◆ How to complete this task ◆
Quote the items from the line containing "The image size is (410, 800)." through the end of the items, reproducing each line verbatim.
─── Available records
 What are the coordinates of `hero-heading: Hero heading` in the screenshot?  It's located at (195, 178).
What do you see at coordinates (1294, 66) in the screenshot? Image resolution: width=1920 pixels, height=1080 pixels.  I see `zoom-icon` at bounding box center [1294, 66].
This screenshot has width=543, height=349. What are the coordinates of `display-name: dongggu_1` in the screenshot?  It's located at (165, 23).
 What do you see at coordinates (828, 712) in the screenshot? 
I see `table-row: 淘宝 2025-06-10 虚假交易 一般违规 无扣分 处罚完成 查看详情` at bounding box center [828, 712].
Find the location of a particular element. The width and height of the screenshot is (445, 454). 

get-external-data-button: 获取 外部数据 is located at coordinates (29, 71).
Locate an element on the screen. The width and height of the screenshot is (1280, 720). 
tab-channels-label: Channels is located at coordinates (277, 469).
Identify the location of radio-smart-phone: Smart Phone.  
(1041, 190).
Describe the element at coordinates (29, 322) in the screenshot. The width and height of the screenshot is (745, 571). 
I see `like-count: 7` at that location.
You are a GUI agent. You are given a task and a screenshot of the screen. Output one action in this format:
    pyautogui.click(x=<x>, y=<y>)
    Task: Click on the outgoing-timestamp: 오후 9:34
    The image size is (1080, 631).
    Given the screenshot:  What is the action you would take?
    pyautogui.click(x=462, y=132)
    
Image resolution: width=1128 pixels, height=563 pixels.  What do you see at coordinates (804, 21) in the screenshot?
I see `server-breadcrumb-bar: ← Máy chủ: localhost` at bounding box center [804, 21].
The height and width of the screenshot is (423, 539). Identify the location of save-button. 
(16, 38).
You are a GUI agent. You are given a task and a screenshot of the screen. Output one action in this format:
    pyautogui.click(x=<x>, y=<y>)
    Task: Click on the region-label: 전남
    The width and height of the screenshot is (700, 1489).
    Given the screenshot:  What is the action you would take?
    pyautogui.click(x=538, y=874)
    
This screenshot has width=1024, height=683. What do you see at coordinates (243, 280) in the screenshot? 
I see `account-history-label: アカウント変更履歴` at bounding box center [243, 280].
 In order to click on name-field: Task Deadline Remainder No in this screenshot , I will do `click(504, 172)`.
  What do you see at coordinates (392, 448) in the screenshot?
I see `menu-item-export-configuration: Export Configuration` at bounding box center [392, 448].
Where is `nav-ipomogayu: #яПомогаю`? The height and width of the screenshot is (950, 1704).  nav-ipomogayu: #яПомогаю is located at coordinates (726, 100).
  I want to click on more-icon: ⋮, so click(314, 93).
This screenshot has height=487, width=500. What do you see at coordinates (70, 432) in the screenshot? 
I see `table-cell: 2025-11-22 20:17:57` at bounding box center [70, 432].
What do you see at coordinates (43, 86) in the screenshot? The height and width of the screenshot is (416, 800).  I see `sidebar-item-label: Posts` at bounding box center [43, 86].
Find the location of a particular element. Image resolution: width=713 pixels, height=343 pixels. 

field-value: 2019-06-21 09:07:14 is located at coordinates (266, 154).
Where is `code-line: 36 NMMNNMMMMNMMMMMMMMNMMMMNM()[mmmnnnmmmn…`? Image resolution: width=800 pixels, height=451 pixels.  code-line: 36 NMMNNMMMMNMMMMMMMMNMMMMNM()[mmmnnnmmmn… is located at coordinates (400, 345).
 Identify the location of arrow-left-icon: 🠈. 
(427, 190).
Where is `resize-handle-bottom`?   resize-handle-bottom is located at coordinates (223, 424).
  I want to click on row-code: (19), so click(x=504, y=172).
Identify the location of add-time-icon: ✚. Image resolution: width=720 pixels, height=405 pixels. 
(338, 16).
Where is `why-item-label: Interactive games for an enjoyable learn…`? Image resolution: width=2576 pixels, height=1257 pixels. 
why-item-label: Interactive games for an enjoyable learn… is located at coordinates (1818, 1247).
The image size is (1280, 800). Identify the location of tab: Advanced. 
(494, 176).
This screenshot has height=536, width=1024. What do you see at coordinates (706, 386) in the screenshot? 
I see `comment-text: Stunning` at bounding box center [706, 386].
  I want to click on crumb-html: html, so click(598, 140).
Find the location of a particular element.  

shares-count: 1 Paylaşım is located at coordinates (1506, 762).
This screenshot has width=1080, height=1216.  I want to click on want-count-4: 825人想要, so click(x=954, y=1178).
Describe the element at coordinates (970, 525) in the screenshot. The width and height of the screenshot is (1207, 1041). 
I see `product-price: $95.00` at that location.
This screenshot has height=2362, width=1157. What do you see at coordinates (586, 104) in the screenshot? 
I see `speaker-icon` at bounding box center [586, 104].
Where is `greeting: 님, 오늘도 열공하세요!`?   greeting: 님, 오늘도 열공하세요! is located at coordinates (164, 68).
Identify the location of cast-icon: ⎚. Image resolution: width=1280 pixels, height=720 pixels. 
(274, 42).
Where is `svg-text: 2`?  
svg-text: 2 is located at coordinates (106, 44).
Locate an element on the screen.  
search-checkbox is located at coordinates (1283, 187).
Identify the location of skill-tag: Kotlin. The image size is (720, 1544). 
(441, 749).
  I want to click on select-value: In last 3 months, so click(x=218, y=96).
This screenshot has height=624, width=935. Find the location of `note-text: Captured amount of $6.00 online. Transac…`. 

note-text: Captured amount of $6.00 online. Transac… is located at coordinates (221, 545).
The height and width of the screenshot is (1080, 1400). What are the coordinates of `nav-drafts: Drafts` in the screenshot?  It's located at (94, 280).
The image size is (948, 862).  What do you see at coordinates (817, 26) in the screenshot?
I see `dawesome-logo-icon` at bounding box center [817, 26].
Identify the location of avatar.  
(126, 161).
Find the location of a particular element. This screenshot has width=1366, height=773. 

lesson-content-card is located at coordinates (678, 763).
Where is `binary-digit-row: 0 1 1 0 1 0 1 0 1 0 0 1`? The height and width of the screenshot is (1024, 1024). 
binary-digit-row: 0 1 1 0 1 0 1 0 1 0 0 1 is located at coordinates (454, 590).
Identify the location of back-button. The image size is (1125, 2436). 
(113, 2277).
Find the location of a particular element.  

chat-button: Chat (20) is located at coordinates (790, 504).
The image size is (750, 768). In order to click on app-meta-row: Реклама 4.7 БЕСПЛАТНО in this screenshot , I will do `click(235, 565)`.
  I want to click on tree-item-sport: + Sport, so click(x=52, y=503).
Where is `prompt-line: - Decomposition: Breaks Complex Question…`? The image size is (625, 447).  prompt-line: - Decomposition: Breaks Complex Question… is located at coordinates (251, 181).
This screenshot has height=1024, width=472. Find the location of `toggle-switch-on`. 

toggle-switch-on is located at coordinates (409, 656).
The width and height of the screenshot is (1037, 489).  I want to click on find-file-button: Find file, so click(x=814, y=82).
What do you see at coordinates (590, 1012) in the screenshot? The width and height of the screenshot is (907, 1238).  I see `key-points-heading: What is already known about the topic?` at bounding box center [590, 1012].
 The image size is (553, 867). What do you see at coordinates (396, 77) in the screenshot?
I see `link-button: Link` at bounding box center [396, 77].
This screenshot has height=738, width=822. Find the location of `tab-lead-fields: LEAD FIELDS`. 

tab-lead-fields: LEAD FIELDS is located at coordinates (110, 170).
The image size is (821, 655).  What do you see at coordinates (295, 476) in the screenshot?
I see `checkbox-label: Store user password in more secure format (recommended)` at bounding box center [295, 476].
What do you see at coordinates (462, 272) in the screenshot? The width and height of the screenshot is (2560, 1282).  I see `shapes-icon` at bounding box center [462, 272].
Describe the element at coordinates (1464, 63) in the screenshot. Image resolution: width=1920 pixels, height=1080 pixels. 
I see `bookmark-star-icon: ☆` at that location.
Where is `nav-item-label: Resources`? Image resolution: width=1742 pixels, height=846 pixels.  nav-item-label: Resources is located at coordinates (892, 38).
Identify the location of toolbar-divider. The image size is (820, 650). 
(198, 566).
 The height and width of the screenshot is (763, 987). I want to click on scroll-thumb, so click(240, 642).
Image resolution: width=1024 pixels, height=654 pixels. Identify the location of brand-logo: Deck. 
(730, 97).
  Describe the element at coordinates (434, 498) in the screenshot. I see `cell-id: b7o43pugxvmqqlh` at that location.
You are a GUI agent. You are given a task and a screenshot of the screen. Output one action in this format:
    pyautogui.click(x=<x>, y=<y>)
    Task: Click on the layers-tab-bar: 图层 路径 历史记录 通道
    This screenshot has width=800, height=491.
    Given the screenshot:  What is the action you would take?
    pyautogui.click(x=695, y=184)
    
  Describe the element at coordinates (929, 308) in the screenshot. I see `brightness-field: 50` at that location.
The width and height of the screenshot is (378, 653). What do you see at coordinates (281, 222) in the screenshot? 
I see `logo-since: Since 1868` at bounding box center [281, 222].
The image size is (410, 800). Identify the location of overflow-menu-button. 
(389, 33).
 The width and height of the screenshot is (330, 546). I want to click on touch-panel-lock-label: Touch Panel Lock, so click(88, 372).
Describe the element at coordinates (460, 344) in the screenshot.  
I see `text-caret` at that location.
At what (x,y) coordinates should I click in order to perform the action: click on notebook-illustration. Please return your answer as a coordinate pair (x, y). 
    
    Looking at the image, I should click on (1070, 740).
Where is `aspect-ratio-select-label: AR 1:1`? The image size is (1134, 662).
──────
◆ Output for this task ◆
The image size is (410, 800). Identify the location of overflow-menu-button. 
(389, 33).
 The width and height of the screenshot is (330, 546). I want to click on touch-panel-lock-label: Touch Panel Lock, so click(88, 372).
Describe the element at coordinates (460, 344) in the screenshot.  
I see `text-caret` at that location.
At what (x,y) coordinates should I click in order to perform the action: click on notebook-illustration. Please return your answer as a coordinate pair (x, y). 
    
    Looking at the image, I should click on (1070, 740).
Where is `aspect-ratio-select-label: AR 1:1`? The image size is (1134, 662).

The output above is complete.